No hay duda de que el embarazo y la maternidad suponen, además de un cambio de vida, un esfuerzo físico y psicológico para la mujer.

Por este motivo, desde hace años el Gobierno adoptó una serie de medidas que perseguían una mejora en el bienestar social, buscando evitar que la situación económica impidiese a la mujer recuperarse adecuadamente del embarazo y del parto, ofreciendo un espacio de descanso que permita adaptarse a su nueva situación familiar y social, a través de las prestaciones por maternidad.

Otra Administración del Estado, esta vez la Agencia Tributaria, se encargaba de cobrar los impuestos correspondientes relativos a las prestaciones recibidas.

En este escenario hace un par de años se inició una batalla entre las madres y Hacienda sobre la correcta interpretación de la norma.

Hacienda centraba su defensa en una mera interpretación gramatical, por lo que finalmente ha sido el Tribunal Supremo quién ha puesto fin a la discusión, afirmando que

Las prestaciones por maternidad se encuentran libres de impuestos

 

Por lo que las madres, pero también los padres que hayan disfrutado de la baja por paternidad, o bien que hayan compartido con la madre la baja de maternidad dentro de los escenarios permitidos por la Ley, podrán iniciar la reclamación de impuestos abonados a Hacienda por la baja de maternidad, para así recuperar el dinero de unos impuestos que la agencia tributaria no tenía derecho a reclamar.

Para ello debe presentarse una rectificación de la autoliquidación del IRPF relativa al año en el que nació el menor. Lo que quiere decir que será la autoliquidación del IRPF presentada al año siguiente del nacimiento.

Por lo tanto, tendrán derecho a reclamar las cantidades los progenitores que hayan tenido su hijo desde enero de 2014 en adelante, ya que la declaración del IRPF del año 2014 se presentó en el año 2015.

Consecuentemente el plazo de 4 años de prescripción comenzaría a correr desde el momento en que se presentó la declaración de la renta, que finalizaba el 31 de junio de 2015. Siendo en 2019 cuando finalizan los 4 años de prescripción.

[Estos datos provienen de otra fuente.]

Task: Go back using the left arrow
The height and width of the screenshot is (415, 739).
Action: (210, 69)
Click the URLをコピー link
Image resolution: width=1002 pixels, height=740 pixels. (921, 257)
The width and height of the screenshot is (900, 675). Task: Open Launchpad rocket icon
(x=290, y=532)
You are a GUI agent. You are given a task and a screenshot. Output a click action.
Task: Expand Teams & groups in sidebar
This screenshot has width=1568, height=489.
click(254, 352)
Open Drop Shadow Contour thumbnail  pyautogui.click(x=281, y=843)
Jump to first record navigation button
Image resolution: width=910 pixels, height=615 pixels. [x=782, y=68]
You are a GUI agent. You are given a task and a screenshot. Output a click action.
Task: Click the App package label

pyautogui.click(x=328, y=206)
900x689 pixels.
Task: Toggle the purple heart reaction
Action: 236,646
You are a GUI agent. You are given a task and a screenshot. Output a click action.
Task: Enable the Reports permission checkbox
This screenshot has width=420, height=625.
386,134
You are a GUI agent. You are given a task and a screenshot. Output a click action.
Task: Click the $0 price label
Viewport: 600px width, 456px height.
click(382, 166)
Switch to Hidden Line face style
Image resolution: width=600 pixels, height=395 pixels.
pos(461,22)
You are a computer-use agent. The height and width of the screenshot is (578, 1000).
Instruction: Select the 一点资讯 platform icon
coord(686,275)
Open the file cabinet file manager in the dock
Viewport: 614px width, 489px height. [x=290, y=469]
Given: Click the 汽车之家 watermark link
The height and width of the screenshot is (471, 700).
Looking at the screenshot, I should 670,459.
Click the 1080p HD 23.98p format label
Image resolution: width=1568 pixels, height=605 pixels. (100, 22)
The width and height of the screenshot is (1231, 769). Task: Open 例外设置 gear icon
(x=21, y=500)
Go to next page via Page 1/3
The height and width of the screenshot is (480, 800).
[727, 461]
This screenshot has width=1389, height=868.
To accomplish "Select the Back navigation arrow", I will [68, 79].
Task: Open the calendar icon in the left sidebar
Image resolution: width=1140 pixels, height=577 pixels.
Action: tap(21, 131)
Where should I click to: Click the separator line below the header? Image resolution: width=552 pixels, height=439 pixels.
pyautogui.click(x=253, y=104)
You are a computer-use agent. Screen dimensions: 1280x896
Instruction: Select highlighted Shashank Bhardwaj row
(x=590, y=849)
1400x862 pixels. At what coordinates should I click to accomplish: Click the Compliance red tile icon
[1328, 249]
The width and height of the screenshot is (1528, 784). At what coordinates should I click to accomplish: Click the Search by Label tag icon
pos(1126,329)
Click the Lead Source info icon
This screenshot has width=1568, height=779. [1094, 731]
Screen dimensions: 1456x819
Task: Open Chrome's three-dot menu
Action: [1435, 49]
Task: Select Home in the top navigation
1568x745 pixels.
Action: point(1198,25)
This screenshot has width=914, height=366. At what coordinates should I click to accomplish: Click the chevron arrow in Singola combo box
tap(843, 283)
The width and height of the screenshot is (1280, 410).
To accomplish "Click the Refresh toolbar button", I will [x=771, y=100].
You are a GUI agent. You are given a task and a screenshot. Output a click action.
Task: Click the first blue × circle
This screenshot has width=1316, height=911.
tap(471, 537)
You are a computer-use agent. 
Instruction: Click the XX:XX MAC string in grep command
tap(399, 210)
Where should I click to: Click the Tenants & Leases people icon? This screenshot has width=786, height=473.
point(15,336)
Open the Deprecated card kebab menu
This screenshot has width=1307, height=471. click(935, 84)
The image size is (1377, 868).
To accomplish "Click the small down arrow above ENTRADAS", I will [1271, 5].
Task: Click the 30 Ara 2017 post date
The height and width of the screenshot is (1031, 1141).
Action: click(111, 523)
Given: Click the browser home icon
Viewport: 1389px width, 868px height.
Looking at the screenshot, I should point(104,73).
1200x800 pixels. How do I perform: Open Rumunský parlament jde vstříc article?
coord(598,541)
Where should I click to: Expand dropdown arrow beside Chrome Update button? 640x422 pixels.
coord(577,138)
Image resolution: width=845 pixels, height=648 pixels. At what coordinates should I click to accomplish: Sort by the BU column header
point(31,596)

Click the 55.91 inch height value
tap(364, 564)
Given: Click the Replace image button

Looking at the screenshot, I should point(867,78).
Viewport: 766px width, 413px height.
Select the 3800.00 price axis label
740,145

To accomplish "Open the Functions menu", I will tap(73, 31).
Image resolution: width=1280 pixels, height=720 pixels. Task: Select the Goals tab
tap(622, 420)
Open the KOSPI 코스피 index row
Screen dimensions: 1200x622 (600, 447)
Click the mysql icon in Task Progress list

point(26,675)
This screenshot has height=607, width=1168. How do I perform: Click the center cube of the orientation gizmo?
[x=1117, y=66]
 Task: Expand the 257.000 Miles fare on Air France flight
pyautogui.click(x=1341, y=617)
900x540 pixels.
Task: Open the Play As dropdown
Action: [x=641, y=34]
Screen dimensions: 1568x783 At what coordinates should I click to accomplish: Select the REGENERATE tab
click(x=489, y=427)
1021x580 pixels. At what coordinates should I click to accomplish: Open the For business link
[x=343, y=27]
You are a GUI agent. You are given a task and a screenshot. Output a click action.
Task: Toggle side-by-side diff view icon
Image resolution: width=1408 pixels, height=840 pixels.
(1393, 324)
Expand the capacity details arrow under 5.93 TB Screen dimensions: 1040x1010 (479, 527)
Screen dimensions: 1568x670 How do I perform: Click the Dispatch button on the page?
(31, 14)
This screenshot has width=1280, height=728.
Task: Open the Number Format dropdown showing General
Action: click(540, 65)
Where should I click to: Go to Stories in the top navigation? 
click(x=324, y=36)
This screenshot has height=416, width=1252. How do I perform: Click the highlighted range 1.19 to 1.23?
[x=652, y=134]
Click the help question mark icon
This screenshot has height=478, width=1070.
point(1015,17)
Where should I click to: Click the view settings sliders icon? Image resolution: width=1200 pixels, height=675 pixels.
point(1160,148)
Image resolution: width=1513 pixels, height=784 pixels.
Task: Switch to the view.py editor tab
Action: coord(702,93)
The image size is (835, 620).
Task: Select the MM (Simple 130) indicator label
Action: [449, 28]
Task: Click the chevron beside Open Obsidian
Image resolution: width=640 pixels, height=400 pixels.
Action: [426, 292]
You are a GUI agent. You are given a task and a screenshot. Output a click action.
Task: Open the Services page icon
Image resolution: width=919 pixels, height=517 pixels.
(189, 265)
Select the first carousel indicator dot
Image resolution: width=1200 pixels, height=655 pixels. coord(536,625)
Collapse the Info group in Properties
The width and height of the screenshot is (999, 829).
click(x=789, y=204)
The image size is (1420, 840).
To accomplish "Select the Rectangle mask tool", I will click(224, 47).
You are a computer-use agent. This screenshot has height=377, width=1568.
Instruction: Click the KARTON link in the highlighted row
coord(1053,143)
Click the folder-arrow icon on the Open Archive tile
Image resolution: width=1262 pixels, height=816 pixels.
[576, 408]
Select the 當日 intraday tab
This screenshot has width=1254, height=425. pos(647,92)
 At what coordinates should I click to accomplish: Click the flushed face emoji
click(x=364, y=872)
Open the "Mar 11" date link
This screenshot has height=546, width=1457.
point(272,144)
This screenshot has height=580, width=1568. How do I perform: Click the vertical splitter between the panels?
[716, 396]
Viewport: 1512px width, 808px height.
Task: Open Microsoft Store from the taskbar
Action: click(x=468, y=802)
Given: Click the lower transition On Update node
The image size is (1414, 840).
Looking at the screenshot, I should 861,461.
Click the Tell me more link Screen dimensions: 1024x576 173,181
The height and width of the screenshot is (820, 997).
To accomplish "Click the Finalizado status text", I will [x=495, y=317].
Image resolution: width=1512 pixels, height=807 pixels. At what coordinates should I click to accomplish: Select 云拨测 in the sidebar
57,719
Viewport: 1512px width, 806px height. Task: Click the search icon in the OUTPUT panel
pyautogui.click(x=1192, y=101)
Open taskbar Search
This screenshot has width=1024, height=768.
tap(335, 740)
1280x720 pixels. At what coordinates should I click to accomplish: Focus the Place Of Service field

La forma más sencilla de realizar la autoliquidación de la declaración de la Renta sería a través de la página web con la que cuenta la Agencia Tributaria para los trámites electrónicos, a la que podéis acceder pinchando aquí.

Todos aquellos que hayáis iniciado anteriormente un procedimiento de reclamación, debéis esperar a tener una resolución de la Administración.

A la vista de la claridad con la que se pronunció el Tribunal Supremo, dichas resoluciones deben ser estimatorias, concediendo el derecho a recuperar el dinero indebidamente abonado en impuestos.

Aquellos que habéis recibido ya una respuesta de la Administración, os aconsejamos presentar una nueva, ya que la Agencia Tributaria no es un órgano judicial, como la realidad acaba de demostrar y por tanto no podrán alegar efectos de cosa juzgada.

Cosa distinta es el efecto que la prescripción pueda tener en estos casos, que dependerá de las circunstancias de cada uno de ellos.

Por último, recordad reclamar los intereses de demora, que a día de hoy ofrecen mayor rentabilidad que cualquier plazo fijo de un banco.